(GIVEN INFORMATION Opens)

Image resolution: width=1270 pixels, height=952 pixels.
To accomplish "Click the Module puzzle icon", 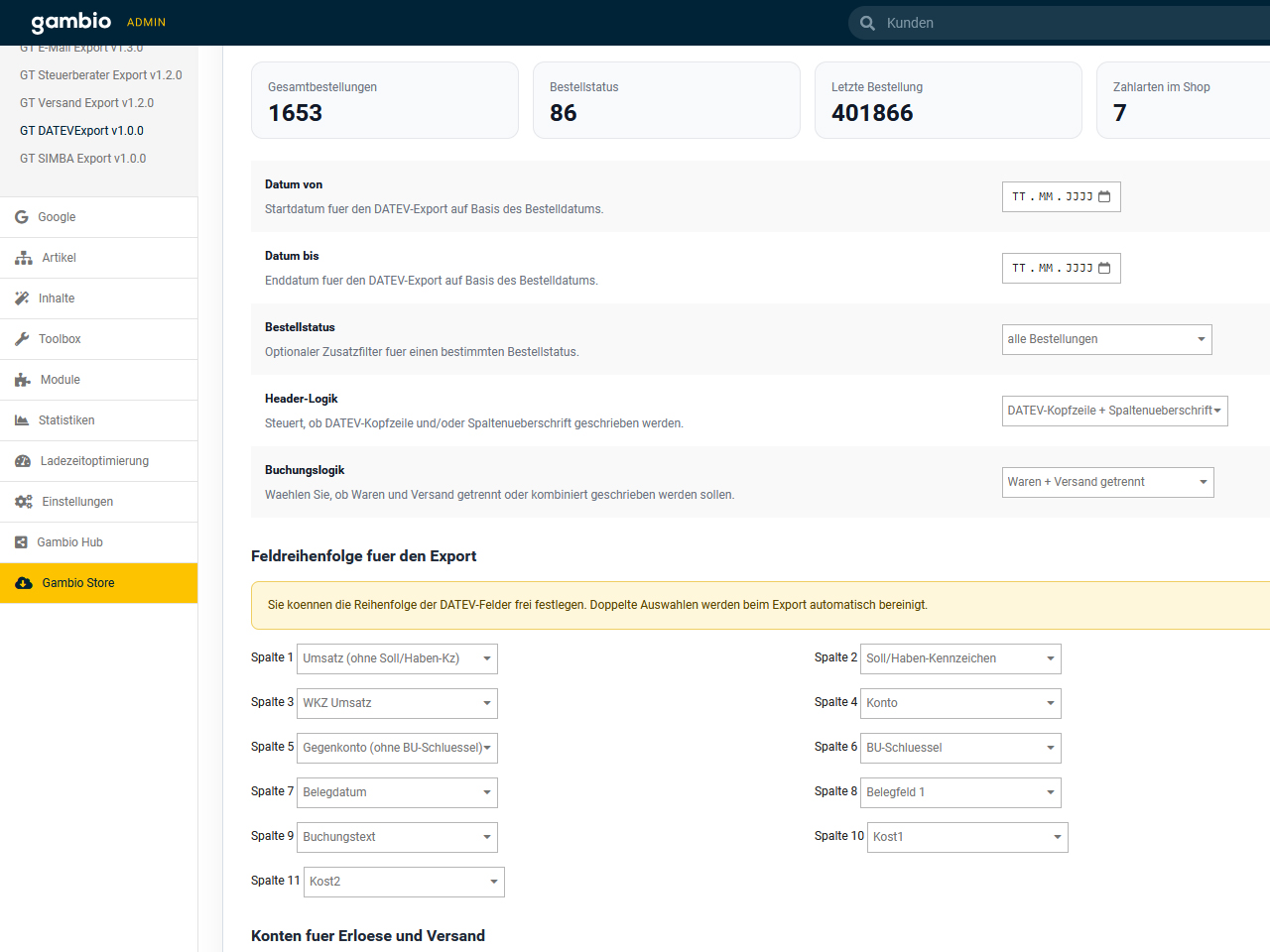I will 23,380.
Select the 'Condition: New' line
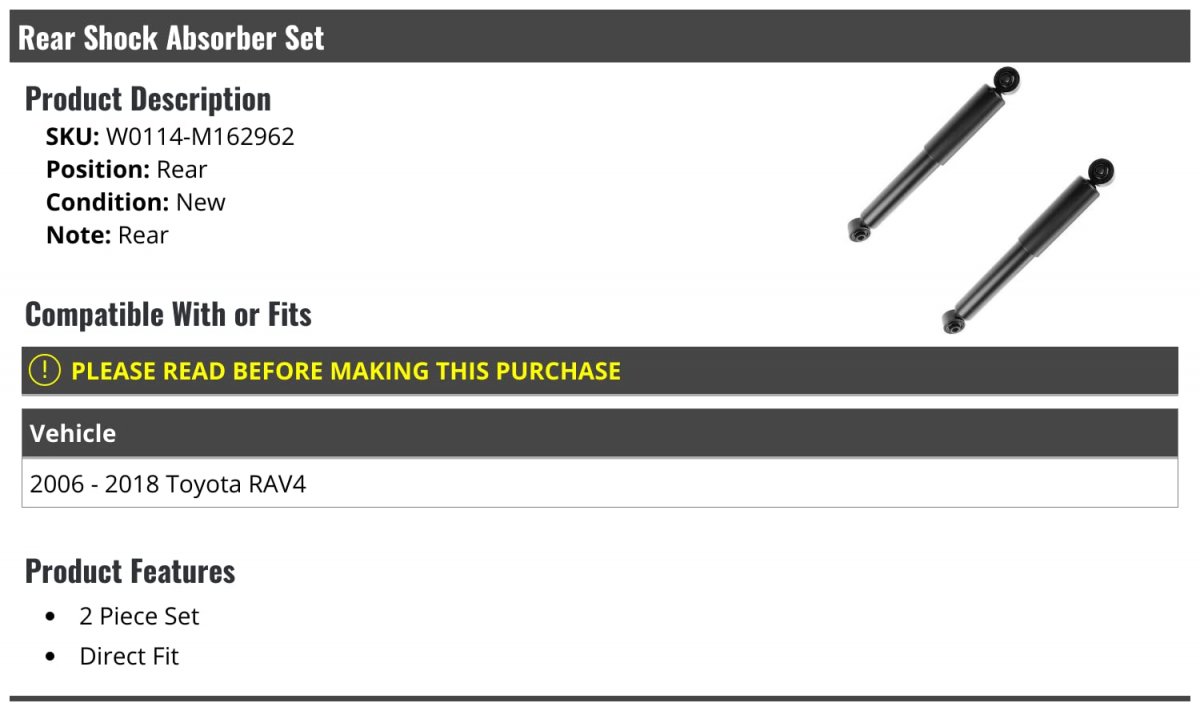This screenshot has height=711, width=1200. [135, 202]
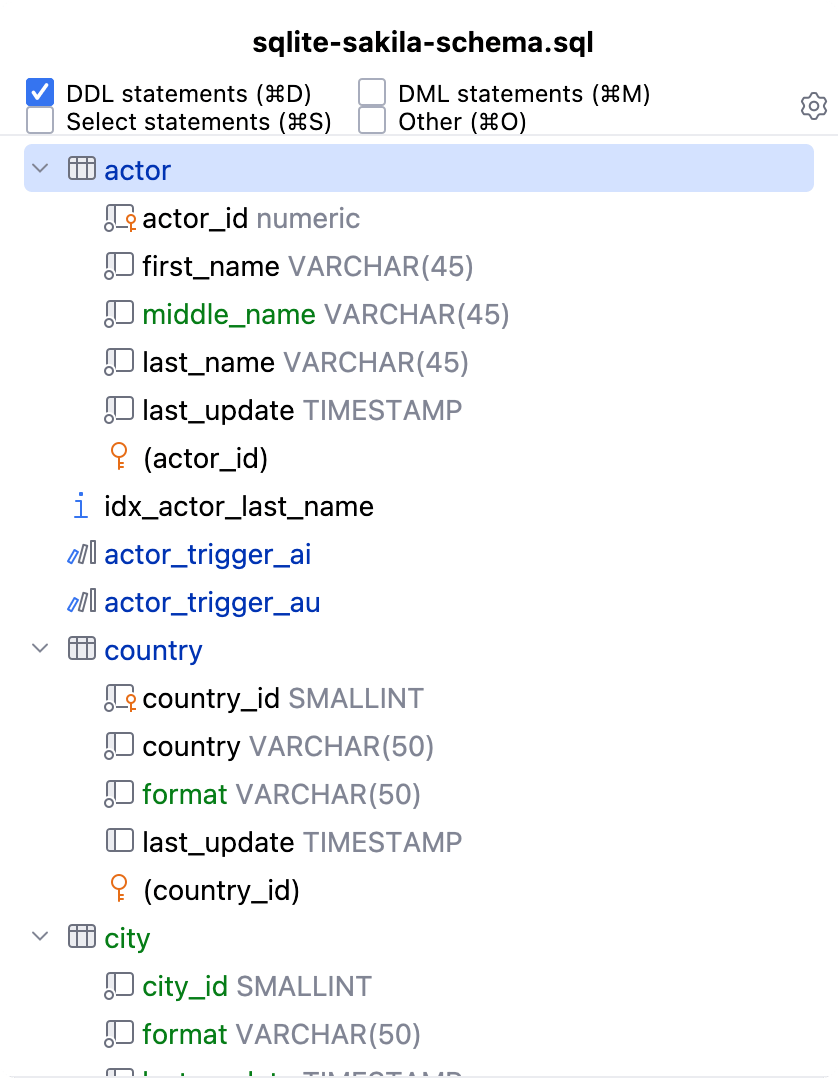
Task: Uncheck DDL statements filter
Action: click(x=38, y=91)
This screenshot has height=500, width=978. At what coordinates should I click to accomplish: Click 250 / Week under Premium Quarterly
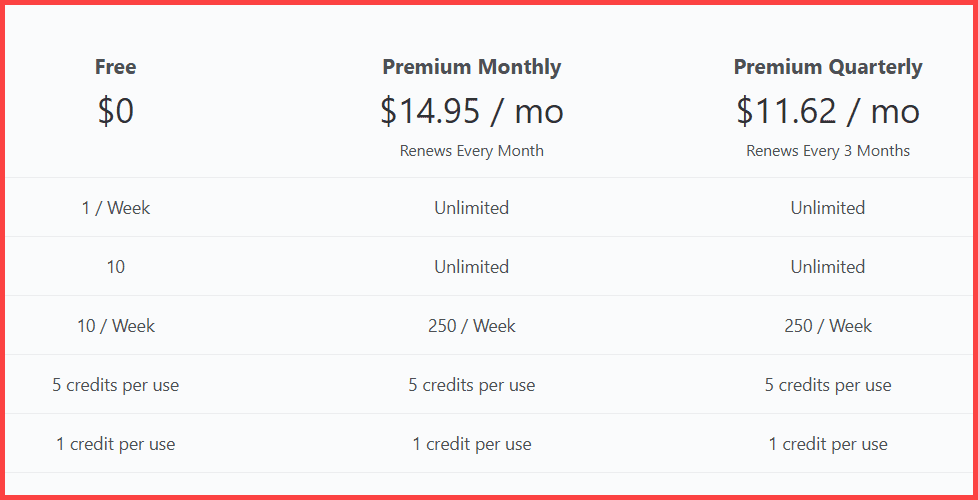tap(827, 326)
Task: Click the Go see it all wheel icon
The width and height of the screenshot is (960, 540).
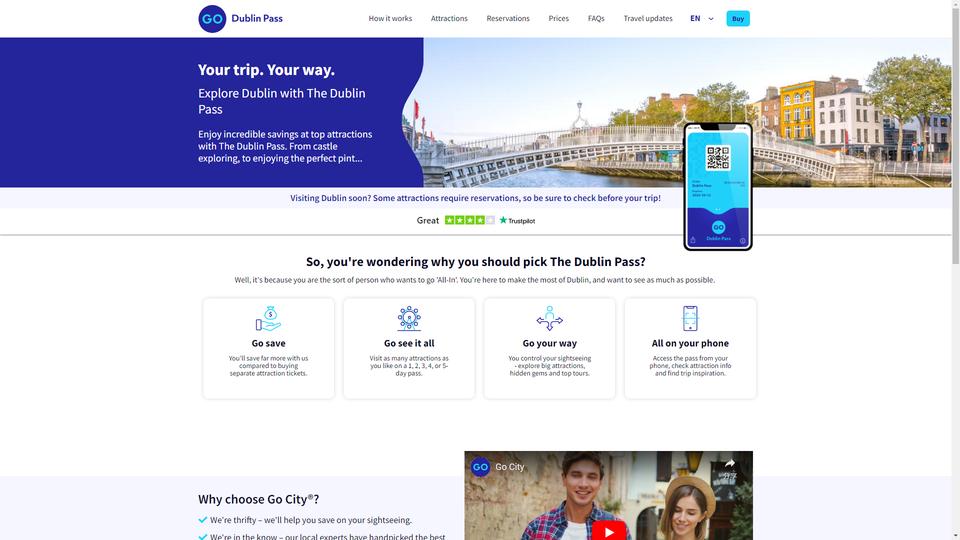Action: point(409,318)
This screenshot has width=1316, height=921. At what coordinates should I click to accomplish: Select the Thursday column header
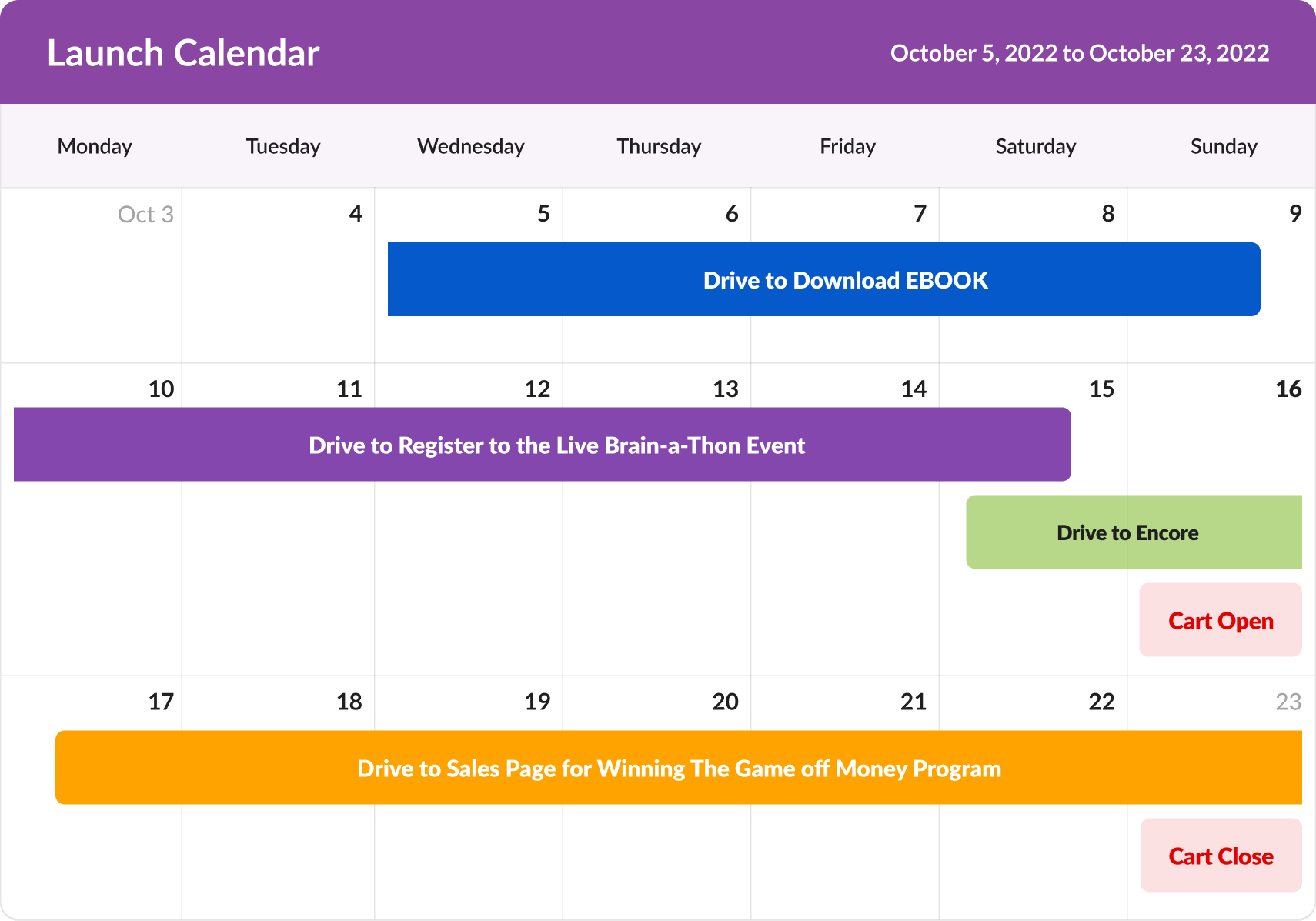pos(659,146)
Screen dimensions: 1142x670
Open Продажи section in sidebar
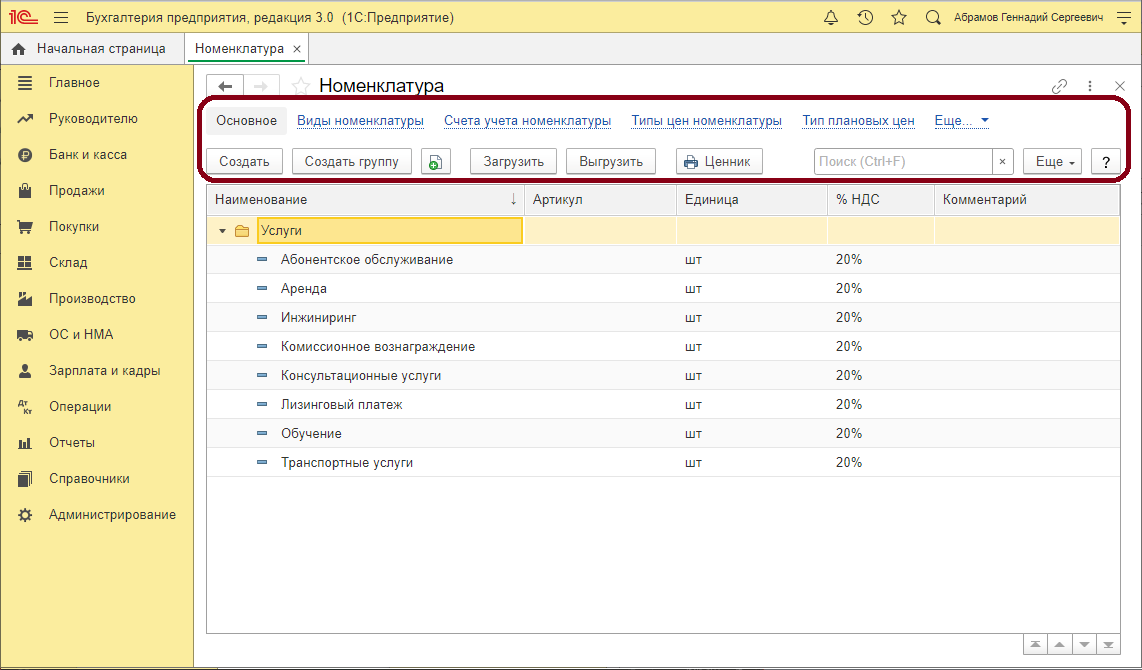77,191
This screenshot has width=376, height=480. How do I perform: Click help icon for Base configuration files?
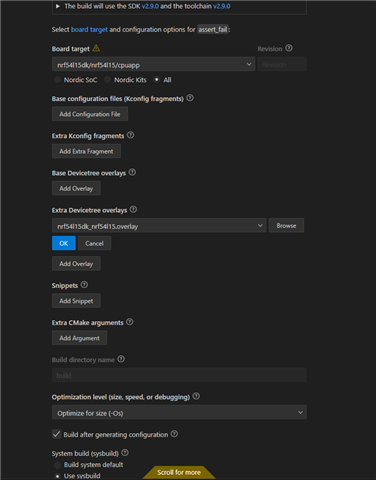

(GIVEN INFORMATION Closes)

PROBLEM REQUIREMENTS:
Starting from the line that has "This screenshot has height=500, width=978." and ending at the last line of the material above, every line should be output exactly; pictures are dropped and nothing else appears.

TASK OUTPUT:
This screenshot has height=500, width=978. At what coordinates should I click to accomplish: Click 250 / Week under Premium Quarterly
tap(827, 326)
Task: Click the Go see it all wheel icon
The width and height of the screenshot is (960, 540).
Action: point(409,318)
This screenshot has width=1316, height=921. At what coordinates should I click to accomplish: Select the Thursday column header
pos(659,146)
Screen dimensions: 1142x670
Open Продажи section in sidebar
77,191
This screenshot has width=376, height=480. How do I perform: Click help icon for Base configuration files?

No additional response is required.